Challenges and Limitations of Technology
Despite its obvious advantages, CUT&RUN technology also has some challenges:
- Antibody dependence: This is the Achilles heel of all antibody dependence technologies. The specificity and titer of the antibody directly determine the quality of data.
- Requirements for nuclear integrity: For samples that are difficult to separate, complete nuclei (such as some frozen tissues), additional optimization steps may be required.
- Uncertainty of low-frequency targets: For transcription factors with extremely low abundance or short binding time, even if the background is very low, it may be difficult to detect strong enough signals.
- Standardization of data analysis: Although the peak calling process is relatively mature, how to set a unified threshold and how to compare across samples is still being optimized and discussed in the field.
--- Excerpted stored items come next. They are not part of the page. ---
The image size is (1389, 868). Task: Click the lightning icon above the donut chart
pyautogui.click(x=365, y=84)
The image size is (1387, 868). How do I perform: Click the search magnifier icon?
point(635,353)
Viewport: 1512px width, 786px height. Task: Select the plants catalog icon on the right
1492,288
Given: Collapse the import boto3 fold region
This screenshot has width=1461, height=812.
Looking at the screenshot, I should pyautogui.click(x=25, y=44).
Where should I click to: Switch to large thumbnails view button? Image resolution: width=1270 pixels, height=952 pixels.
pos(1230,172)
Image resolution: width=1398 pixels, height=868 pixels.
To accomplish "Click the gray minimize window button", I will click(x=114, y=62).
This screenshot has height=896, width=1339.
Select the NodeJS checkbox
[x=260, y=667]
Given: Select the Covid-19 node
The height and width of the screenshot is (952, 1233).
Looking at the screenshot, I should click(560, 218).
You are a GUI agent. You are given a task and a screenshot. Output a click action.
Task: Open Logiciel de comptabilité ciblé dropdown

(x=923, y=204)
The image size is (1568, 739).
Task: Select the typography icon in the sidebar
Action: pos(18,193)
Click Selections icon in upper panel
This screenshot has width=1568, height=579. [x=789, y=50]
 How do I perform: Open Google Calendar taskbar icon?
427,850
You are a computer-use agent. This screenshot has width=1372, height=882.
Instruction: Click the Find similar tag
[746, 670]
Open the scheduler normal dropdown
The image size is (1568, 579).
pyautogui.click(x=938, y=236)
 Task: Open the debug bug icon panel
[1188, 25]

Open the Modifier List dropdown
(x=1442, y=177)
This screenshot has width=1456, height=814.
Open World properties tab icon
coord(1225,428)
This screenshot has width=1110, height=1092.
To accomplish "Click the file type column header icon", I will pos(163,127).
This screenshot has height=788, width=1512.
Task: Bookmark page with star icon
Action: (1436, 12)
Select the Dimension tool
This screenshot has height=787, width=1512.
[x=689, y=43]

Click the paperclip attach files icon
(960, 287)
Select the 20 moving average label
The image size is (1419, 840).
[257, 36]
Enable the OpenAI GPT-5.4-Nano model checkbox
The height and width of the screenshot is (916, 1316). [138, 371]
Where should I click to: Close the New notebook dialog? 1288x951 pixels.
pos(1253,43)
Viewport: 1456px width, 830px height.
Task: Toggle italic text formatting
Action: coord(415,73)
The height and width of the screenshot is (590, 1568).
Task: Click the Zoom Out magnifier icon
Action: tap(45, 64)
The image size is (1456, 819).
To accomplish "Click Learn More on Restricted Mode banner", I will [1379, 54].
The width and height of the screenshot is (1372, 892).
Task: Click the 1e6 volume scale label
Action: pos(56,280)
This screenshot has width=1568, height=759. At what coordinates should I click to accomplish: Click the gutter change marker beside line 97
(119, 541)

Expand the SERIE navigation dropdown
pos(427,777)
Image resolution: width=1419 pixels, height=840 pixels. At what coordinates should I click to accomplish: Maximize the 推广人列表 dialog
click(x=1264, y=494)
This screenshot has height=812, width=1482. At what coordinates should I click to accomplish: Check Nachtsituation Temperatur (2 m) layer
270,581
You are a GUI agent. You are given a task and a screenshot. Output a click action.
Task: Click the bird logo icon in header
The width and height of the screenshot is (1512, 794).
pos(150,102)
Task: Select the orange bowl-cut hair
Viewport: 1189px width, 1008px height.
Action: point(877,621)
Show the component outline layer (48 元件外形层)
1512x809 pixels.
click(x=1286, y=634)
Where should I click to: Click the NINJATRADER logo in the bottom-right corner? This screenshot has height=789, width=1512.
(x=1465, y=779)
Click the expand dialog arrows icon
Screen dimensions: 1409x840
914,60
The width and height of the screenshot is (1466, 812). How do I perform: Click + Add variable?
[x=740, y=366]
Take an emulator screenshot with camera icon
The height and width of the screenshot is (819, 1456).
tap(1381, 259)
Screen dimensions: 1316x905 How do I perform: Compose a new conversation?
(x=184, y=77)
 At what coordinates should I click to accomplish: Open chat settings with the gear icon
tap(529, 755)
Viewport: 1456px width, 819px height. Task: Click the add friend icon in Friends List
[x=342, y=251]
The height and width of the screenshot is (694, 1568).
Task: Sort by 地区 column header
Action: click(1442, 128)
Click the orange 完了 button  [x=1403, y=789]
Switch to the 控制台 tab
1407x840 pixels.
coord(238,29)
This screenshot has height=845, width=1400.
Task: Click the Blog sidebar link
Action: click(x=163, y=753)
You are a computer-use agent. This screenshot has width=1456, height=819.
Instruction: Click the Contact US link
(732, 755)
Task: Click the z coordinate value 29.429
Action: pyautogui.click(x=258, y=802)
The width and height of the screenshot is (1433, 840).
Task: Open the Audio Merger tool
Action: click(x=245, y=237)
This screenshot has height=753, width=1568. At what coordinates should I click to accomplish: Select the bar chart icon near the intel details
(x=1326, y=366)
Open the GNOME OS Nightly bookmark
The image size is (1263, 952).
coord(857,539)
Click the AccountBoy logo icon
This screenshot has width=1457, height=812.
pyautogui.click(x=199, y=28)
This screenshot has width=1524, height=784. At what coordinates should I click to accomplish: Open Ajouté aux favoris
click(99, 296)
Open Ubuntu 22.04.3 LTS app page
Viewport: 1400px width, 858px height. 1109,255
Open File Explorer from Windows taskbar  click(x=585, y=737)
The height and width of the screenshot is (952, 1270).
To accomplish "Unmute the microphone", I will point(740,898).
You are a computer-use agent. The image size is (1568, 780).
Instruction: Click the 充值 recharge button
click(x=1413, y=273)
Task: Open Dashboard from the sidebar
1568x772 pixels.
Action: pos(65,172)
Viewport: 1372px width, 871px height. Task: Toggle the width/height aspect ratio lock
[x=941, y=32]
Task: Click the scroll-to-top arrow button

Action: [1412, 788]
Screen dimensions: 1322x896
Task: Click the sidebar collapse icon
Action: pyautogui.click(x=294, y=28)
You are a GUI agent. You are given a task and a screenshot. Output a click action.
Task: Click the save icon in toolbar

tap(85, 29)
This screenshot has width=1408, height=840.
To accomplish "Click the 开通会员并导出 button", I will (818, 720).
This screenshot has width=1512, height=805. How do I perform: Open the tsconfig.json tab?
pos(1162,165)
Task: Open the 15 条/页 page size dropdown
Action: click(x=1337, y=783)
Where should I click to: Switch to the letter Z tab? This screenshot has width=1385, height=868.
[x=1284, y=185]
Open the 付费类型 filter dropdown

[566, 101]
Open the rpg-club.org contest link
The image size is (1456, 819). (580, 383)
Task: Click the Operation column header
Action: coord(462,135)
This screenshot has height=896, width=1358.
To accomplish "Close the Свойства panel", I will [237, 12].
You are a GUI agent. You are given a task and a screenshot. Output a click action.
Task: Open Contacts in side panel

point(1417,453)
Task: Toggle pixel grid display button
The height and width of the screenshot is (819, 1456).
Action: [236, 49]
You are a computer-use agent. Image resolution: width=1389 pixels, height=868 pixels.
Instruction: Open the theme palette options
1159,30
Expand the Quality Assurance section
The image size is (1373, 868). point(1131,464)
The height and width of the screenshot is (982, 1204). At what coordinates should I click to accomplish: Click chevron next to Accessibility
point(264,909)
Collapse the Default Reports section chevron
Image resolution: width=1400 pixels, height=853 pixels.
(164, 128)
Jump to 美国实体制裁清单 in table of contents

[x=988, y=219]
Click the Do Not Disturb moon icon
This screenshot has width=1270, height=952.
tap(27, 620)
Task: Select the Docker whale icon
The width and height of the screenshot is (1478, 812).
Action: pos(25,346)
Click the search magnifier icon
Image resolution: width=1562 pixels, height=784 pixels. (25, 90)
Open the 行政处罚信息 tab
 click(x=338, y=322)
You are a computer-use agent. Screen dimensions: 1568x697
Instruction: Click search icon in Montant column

CUT&RUNTools visualization of an example region chr11:72767100-72767300 (Zhu et al., 2019)
Conclusion
CUT&RUN addresses key limitations of traditional ChIP-seq by combining targeted immunolocalization with Ca²⁺-activated pA/pAG-MNase cleavage in intact nuclei, releasing low-background, target-enriched DNA fragments into the supernatant for downstream purification and library preparation. With the continuous popularization and optimization of this technology, especially the integration with cutting-edge technologies such as cellular-resolution sequencing and spatial transcriptomics, it is expected to describe the dynamic gene regulation map with unprecedented accuracy and breadth in more complex biological systems (such as embryonic development, tumor microenvironment, and brain neural circuits). The technical framework and practical guide systematically presented in this paper are aimed at serving this goal and promoting the continuous progress of life science research.
FAQ
1. What initial cell number is recommended for a CUT&RUN experiment, and why does it matter?
The recommended initial cell number is 50,000–500,000. Too few cells may reduce library complexity, while too many can cause uneven permeabilization and reagent waste; pre-experiments help confirm the optimal number for specific cell lines.
2. What concentration range of digitonin is used for cell permeation in CUT&RUN, and what happens if the concentration is off?
Digitonin concentration typically ranges from 0.01%–0.05%. Too low a concentration leads to incomplete permeabilization (macromolecules like antibodies can't enter), while too high damages the nuclear membrane, increasing non-specific DNA leakage and background noise.
3. How can I verify if cell permeation in CUT&RUN is successful?
After permeation, use microscopy to check two key points: 1) Confirm cells form uniform "bead-cell" complexes with ConA magnetic beads; 2) Use trypan blue staining to preliminarily assess membrane permeability changes.
References
- Miller G, Rollosson LM, Saada C, Wade SJ, Schulz D. "Adaptation of CUT&RUN for use in African trypanosomes." PLoS One. 2023 18(11):e0292784.
- Skene PJ, Henikoff S. "An efficient targeted nuclease strategy for high-resolution mapping of DNA binding sites." Elife. 2017 6: e21856.
- Meers MP, Bryson TD, Henikoff JG, Henikoff S. "Improved CUT&RUN chromatin profiling tools." Elife. 2019 8: e46314.
- Zhu, Q., Liu, N., Orkin, S.H. et al. "CUT&RUNTools: a flexible pipeline for CUT&RUN processing and footprint analysis." Genome Biol. 2019 192: 20.